You can store unopened matcha in the fridge or freezer for ages.
odarwin wrote:how about the matcha whisk? how do you guys store yours?
my whisk came with a clear plastic tube. but after the first use, it seems as thou the tines were no longer "curly" as it was when it was still new and unused. it turned out that i can no longer close the lid of the plastic tube container with out forcing the tines down for about 1/4 to 1/2 inch.
There are a couple of options for storage. However you store your whisk, you should wash it well by whisking it in clean water, shake off the excess moisture, and smooth the loose portion of the thread after use. Traditionally, chasen are stored in the preparation area adjacent to the tea room (the mizuya).
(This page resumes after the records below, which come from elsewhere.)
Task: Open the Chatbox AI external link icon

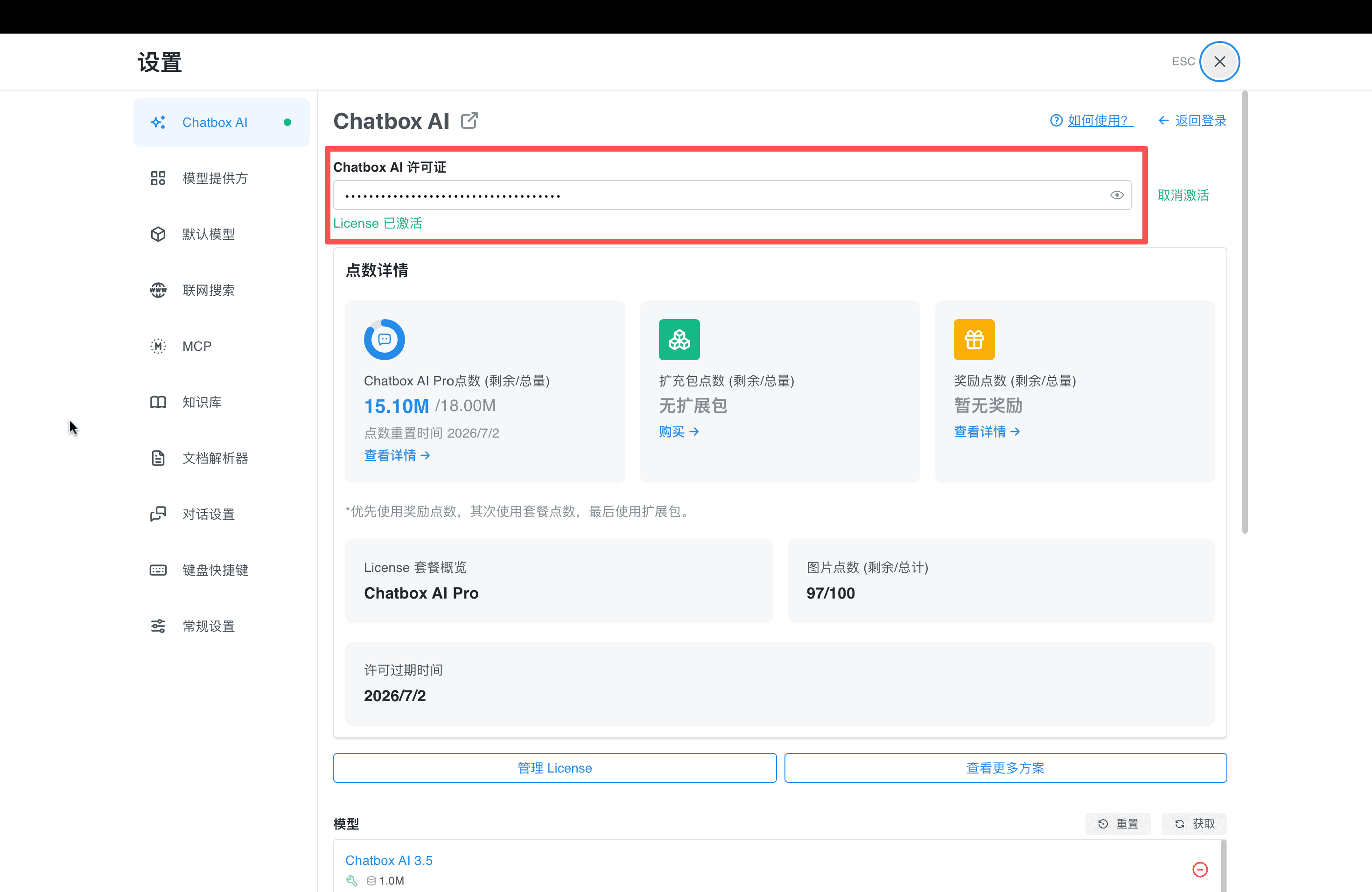Action: (x=469, y=120)
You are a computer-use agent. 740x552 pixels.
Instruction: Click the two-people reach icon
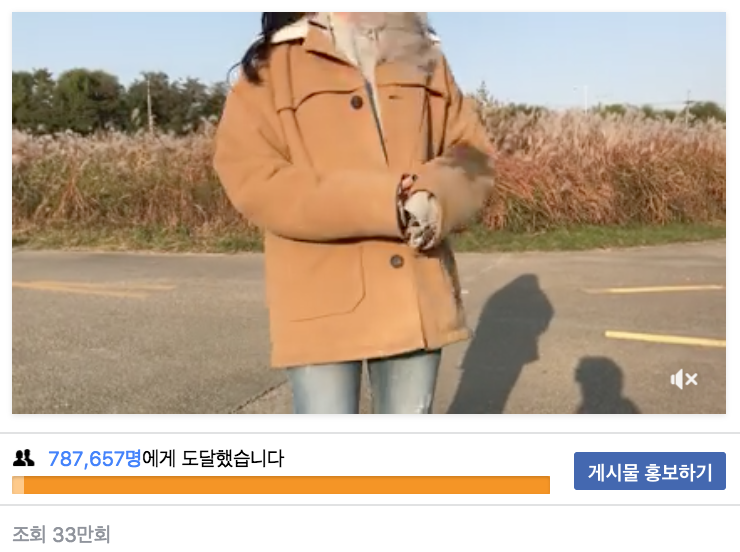point(24,458)
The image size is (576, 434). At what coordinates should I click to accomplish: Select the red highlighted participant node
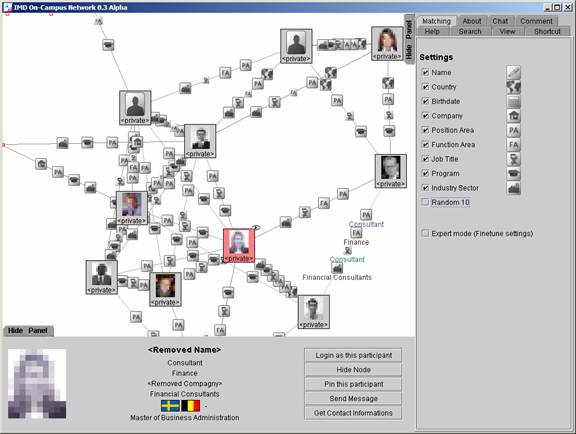point(239,245)
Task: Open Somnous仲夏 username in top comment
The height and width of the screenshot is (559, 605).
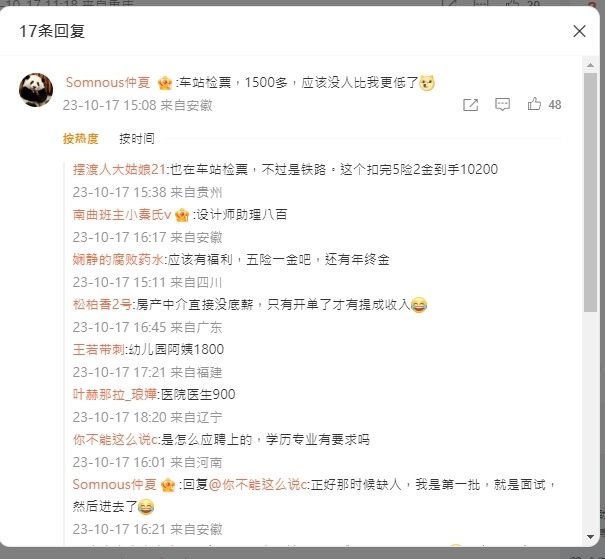Action: pos(108,83)
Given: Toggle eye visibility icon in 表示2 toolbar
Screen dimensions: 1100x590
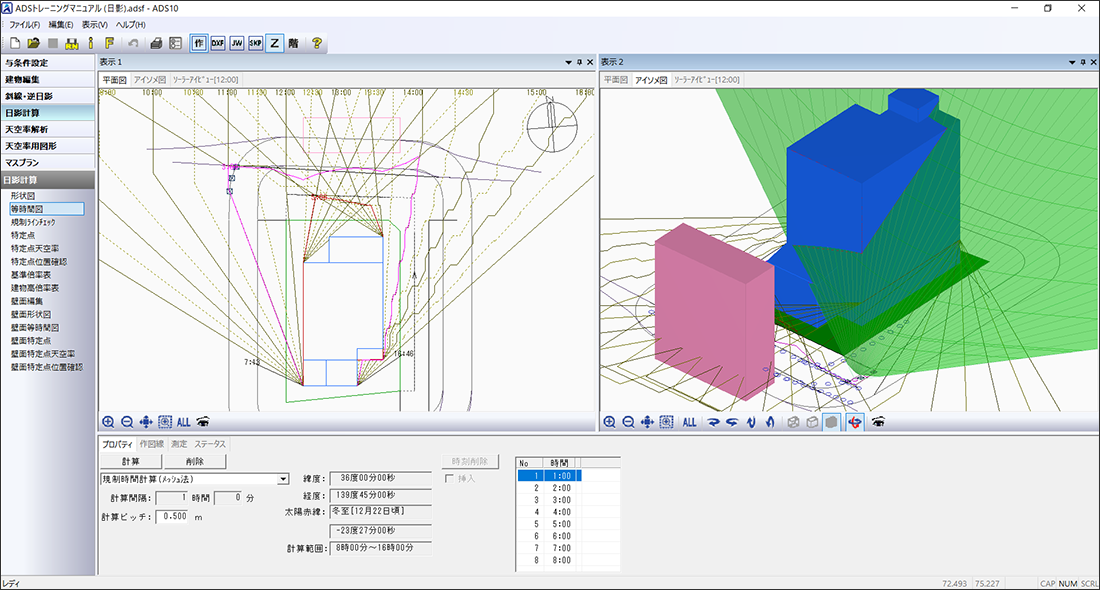Looking at the screenshot, I should 878,422.
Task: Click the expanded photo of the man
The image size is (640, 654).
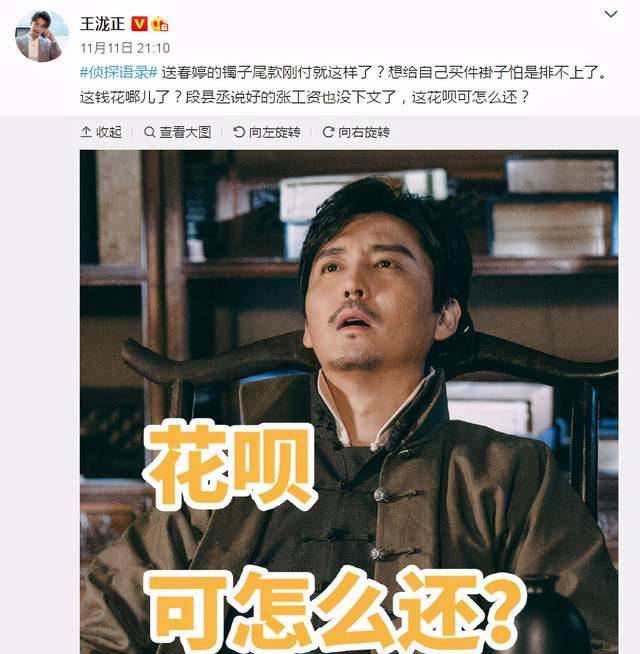Action: point(349,402)
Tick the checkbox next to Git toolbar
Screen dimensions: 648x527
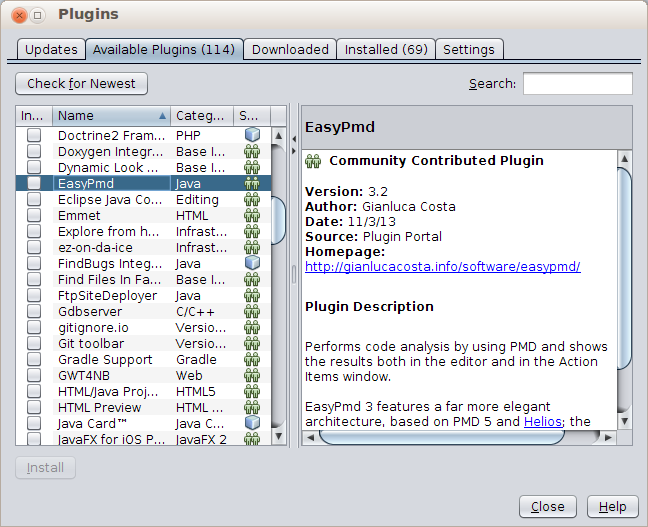point(34,343)
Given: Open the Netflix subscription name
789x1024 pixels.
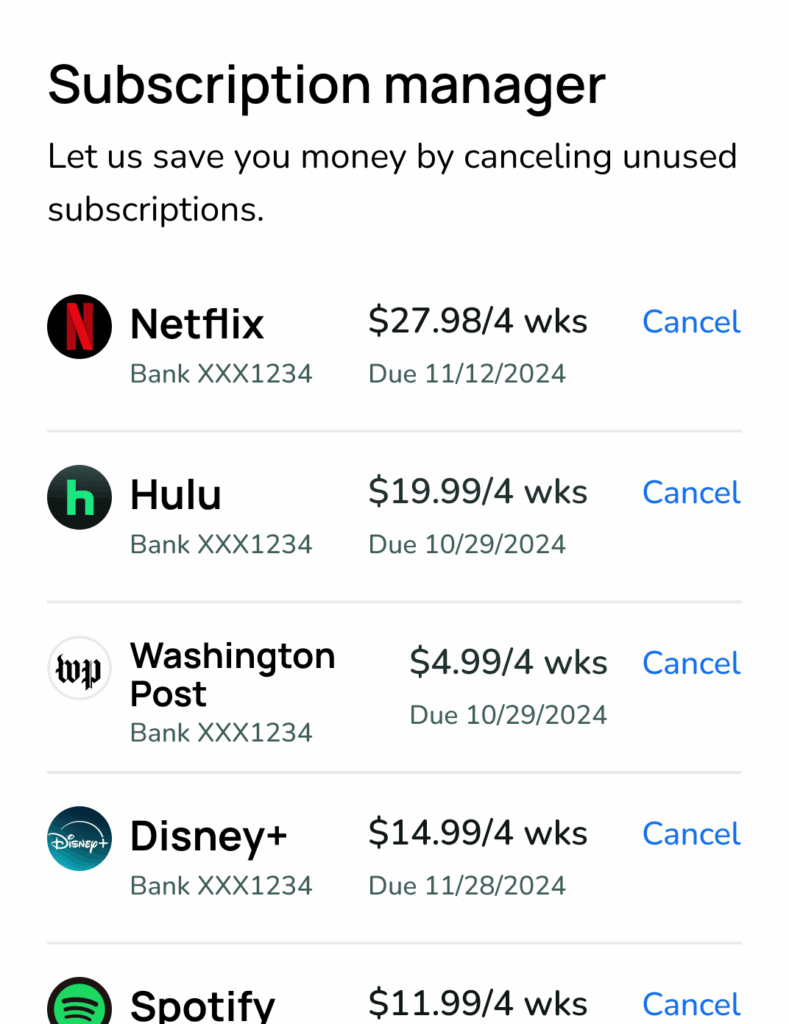Looking at the screenshot, I should point(197,324).
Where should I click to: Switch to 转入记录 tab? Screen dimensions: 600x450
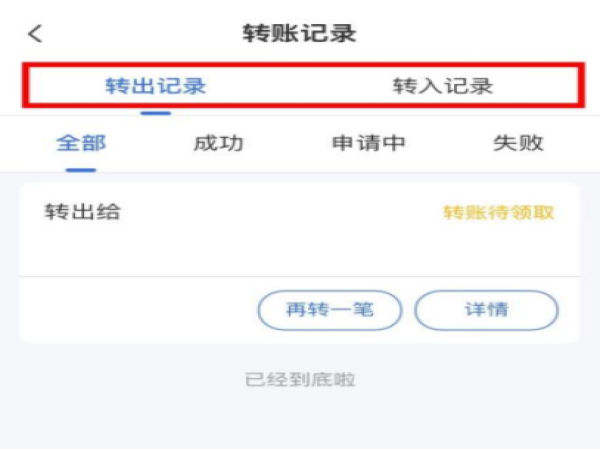[443, 86]
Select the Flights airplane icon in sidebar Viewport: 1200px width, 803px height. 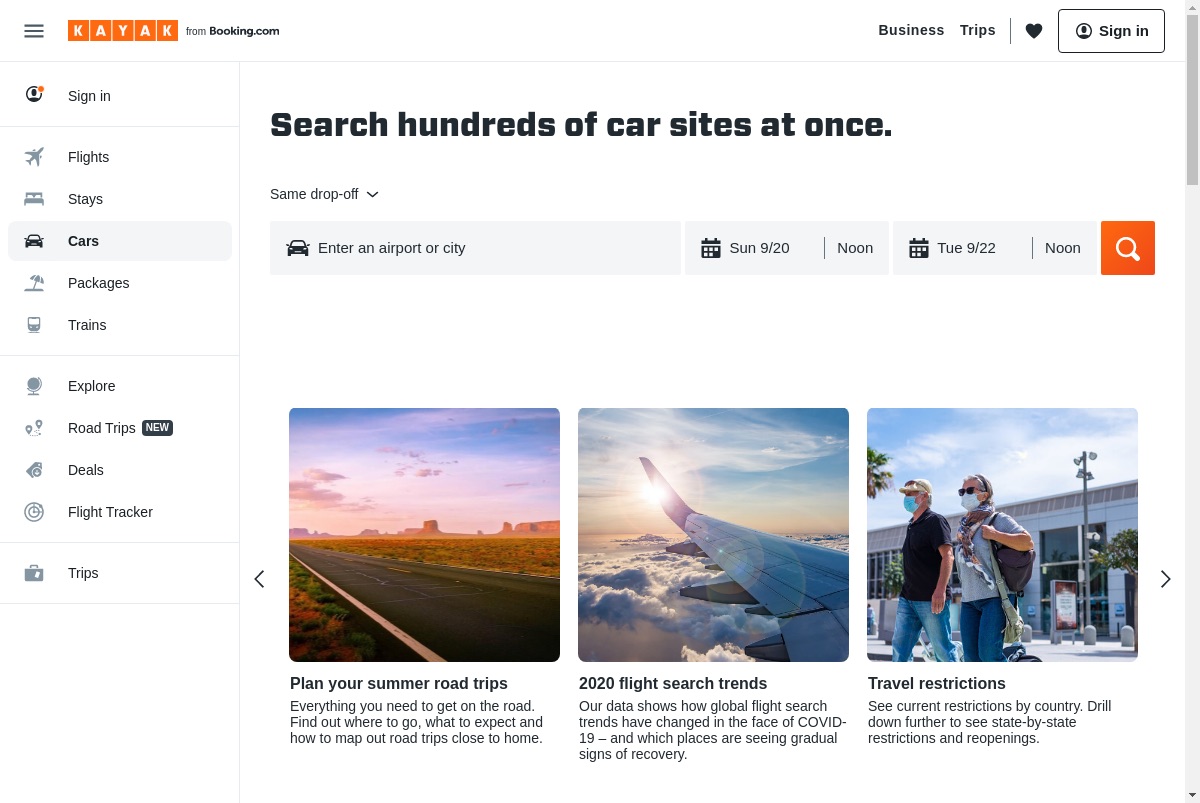coord(34,157)
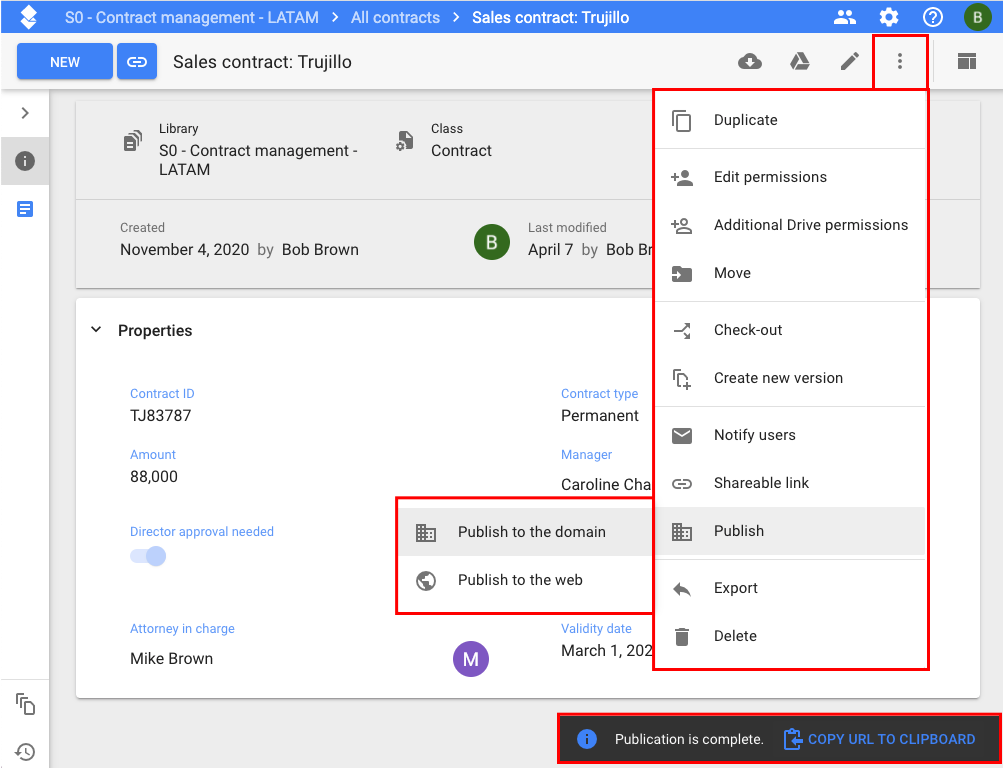The image size is (1003, 768).
Task: Open All contracts breadcrumb link
Action: 395,17
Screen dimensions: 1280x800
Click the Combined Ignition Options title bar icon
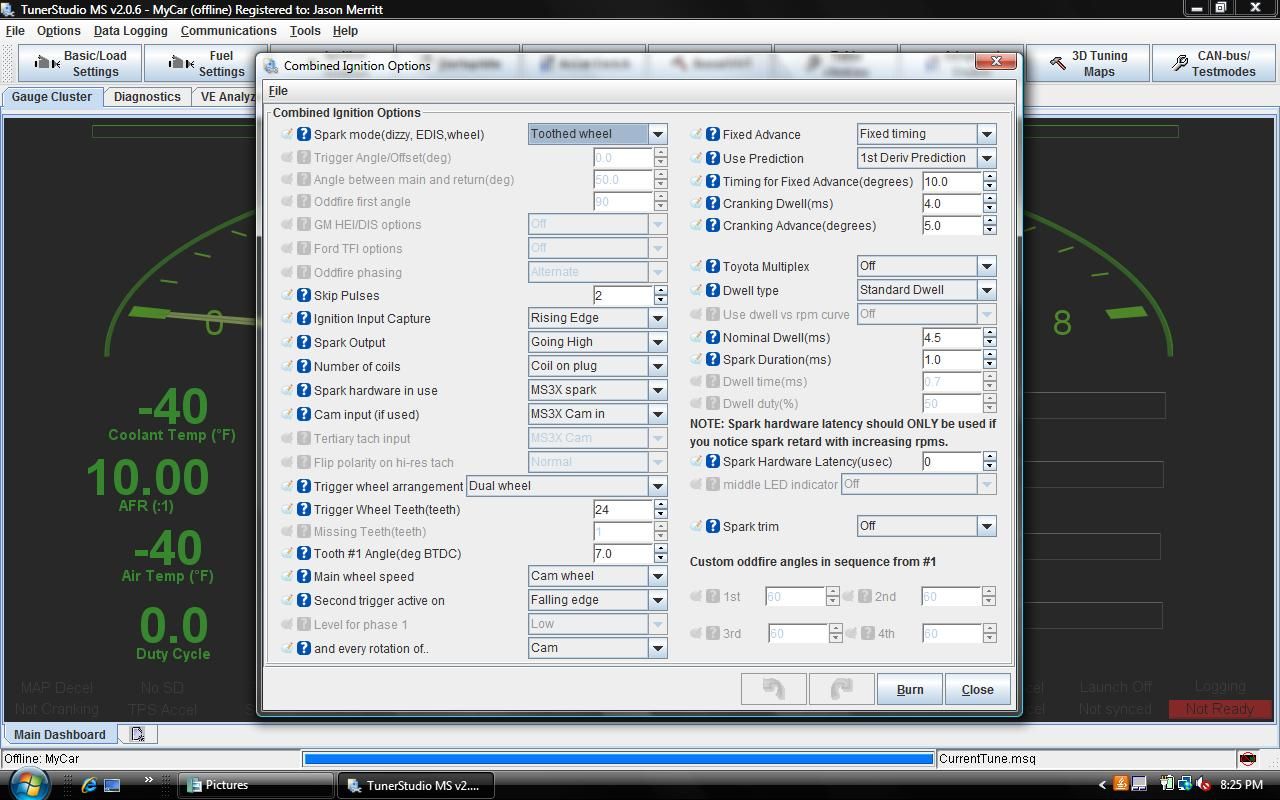pyautogui.click(x=271, y=64)
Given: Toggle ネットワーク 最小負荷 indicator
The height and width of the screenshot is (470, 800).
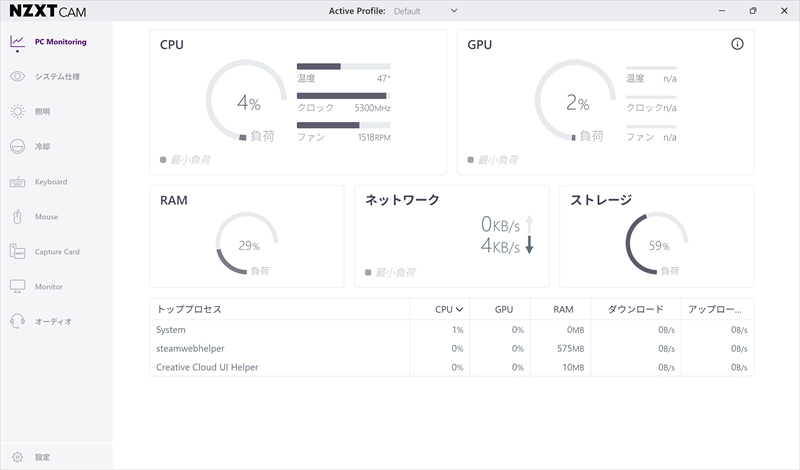Looking at the screenshot, I should (x=369, y=272).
They are either kept on bamboo pegs (short sticks of bamboo which protrude from the wall above the sink of the mizuya) or simply upright on a slatted shelf above the sink; both allow water to fall away from the whisk and encourage drying. You can also store your whisk on a whisk-reshaper (called a chasen kusenaoshi in Japanese), which are usually either a celadon-coloured ceramic or unfinished pine, and have a rounded cone shape with a flared base. They maintain the shape of the chasen, but not the tightly curled tips of the tines, which will relax from the first use. I would only keep a completely dry whisk in the original plastic box--and keep the little packet of dessicant too. It's perfectly fine to carefully force the tines down with the lid, and this helps to maintain their shape, but be careful not to trap any between the body and lid of the box.
A chasen should always be softened in hot water before use, and should be checked before and after use for broken tines. Just break off any damaged tips: a chasen can be used for whisking tea until it's pretty decrepit (but for a formal tea ceremony one should really use a new one). Really damaged chasen can be repurposed for other things, like beating eggs or, in tea ceremony, for sprinkling water on chabana flower arrangements.
Fun fact: in Japan, you can take your old chasen to be ritually burned at a kind of "thank you" ceremony at temples once per year (they do something similar for sewing needles too).